医:「三つめは、手術後の食事開始を助けることで、回復を早める支援をするためです。」

私:「はい。」

医:「口や喉のがんの場合、手術前に口のケアを行い細菌を減らしておくことによって、手術後の傷の感染や肺炎などの合併症のリスクを下げるためです。」

私:「はい。」

医:「こういったことから、手術を行う前から、口腔ケアを取り組みことでがん治療の成果を上げることが期待できると考えています。」

私:「わかりました。」

医:「それでは。お口の中を見せていただきます。椅子を倒します。」

私:「はい。」

そして、例のごとく・・・。

呪文のような、 〇 番 C0 、 〇 番 C1 ・・・というチェックを受ける(笑)

医:「椅子を起こします。

私:「はい。」

医:「左下の欠損はどうされましたか?」

私:「以前、手術をした際に、虫歯があって、それが手術に悪影響ということで、抜歯して、その後は義歯を入れていたんですけど、どうも、それが舌に当たりだして、それが原因で腫瘍が出来たみたいで・・・。今は、違和感があるのでずっと外したままです。」

医:「はい。分かりました。今日は持ってきていらっしゃいますか?」

私:「いいえ・・・。必要だったですか?」

医:「いえ・・・。大丈夫ですよ。」

私:「・・・。」

医:「では、衛生士から磨き残しのチェックと口腔ケアの仕方を聞いてください。」

私:「はい。」

衛生士さんに代わる。

衛:「お椅子を倒しますね~。」

私:「はい。」

衛:「では、お口を開けてください。」

私:「はい。」

衛:「きれいに歯磨きは出来ていますけど、少し。磨き残しがあるので掃除していきますね~。」

私:「・・・。」

衛:「奥歯の裏側が、歯ブラシが届きにくいので、注意してブラッシングするようにしてくださいね~。」

私:「はい。」

歯のチェックが終わり・・・。

衛:「現在、どんな歯ブラシをお使いですか?」

私:「いや、市販の普通の歯ブラシですけど・・・。」

衛:「今日、使った歯ブラシをお渡ししますのでこれを使ってください。」

私:「はい。」

衛:「歯ブラシは軟らかめになっているので、歯磨きの後には、歯茎を優しくブラッシングしてください。」

私:「はい。」

衛:「もういちどお口を開けて頂けますか~。」

私:「はい。」

衛:「こんな感じですね~。」

私:「はい。」

衛:「椅子を起こします。」

衛:「こんな歯ブラシは使ったことがありますか?」

タフトブラシ

私:「いいえ。

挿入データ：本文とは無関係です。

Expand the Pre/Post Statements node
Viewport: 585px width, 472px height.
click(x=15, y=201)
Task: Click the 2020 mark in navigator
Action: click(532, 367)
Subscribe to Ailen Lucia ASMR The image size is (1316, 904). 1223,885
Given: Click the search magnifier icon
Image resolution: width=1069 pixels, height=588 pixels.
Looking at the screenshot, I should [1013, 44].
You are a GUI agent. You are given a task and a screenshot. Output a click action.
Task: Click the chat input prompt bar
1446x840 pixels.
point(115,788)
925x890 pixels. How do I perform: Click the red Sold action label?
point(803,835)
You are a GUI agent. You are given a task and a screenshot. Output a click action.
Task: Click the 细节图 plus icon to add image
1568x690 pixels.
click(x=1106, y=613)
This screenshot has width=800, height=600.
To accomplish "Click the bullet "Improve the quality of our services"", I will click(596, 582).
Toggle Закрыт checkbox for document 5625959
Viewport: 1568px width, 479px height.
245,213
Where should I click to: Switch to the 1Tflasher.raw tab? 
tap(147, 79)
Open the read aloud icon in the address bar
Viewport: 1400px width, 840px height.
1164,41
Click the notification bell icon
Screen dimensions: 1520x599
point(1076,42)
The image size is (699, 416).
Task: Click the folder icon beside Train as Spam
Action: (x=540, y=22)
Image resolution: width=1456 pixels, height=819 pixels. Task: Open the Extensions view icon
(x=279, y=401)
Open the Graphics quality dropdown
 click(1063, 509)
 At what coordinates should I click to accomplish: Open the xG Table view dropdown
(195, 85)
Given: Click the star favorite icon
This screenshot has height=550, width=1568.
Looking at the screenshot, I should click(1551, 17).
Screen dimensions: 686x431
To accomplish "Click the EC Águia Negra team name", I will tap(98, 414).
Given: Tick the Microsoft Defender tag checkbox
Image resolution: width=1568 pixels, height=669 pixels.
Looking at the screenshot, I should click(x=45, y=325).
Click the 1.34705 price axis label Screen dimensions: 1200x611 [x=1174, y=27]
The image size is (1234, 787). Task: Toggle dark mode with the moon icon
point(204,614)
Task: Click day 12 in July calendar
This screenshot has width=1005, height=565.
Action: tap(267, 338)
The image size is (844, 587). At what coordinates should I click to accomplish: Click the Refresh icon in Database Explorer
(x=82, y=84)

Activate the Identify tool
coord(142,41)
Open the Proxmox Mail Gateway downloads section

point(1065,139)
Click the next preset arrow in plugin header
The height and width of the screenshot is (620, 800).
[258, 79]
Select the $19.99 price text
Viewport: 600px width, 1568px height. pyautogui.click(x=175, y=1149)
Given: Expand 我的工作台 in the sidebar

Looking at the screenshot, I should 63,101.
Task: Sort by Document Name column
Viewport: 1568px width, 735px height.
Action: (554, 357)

」

衛:「歯と歯の間、奥歯の 1 番後ろ側、ブリッジの歯なんかの歯ブラシでは磨きにくい部分を磨くブラシです。」

私:「へ~っ。」

衛:「これで、一番奥の歯やブリッジの部分をしっかりブラッシングしてください。」

私:「はい。」

衛:「最後に、舌はブラッシングしていますか?」

私:「はい。時々、歯ブラシでしています。」

衛:「舌ブラシの方が良いのですが、歯ブラシの場合、あまり強く磨くと逆に良くないので、歯ブラシの側面を優しく舌に当て、奥から手前に数回ブラッシングしてください。」

私:「はい。」

衛:「ごしごし力を入れたり、往復しないようにケアしてください。」

私:「はい。」

声:「あいちゃ~。結構、ゴシゴシと往復してやっていたぞ・・・(-_-;)。」

衛:「以上で、口腔ケアの仕方ですが何か質問はありますか?」

私:「いいえ。」

衛:「それではこれで終了です。しっかり、ケアしてくださいね。」

医:「佐々田さん。入院時にもお口の状況を見ていきますのでよろしくお願いします。」

私:「はい。よろしくお願いします。」

診察が終わり、診察室を後にする。

会計へ向かう前に、家内に終わった旨を連絡する。

会計を済ます。

何やら、紙が二枚出てきた。

頭頚部外科 230 円

歯科 6,220 円

声:「ああ、そうか・・・。歯科とは別なんだ・・・。(゚ー゚)ナットク!」

会計が済んだところで、家内が声を掛けてきた。

家:「お疲れ様。」

私:「今、会計も済んだとこだわ。何か、食べられたんか?」

家:「うん。ちょっと外に出たら色々あった。」

私:「ふ~ん。良かったじゃん。さあ、帰りますか・・・。」

家:「うん。」

次回へ・・・。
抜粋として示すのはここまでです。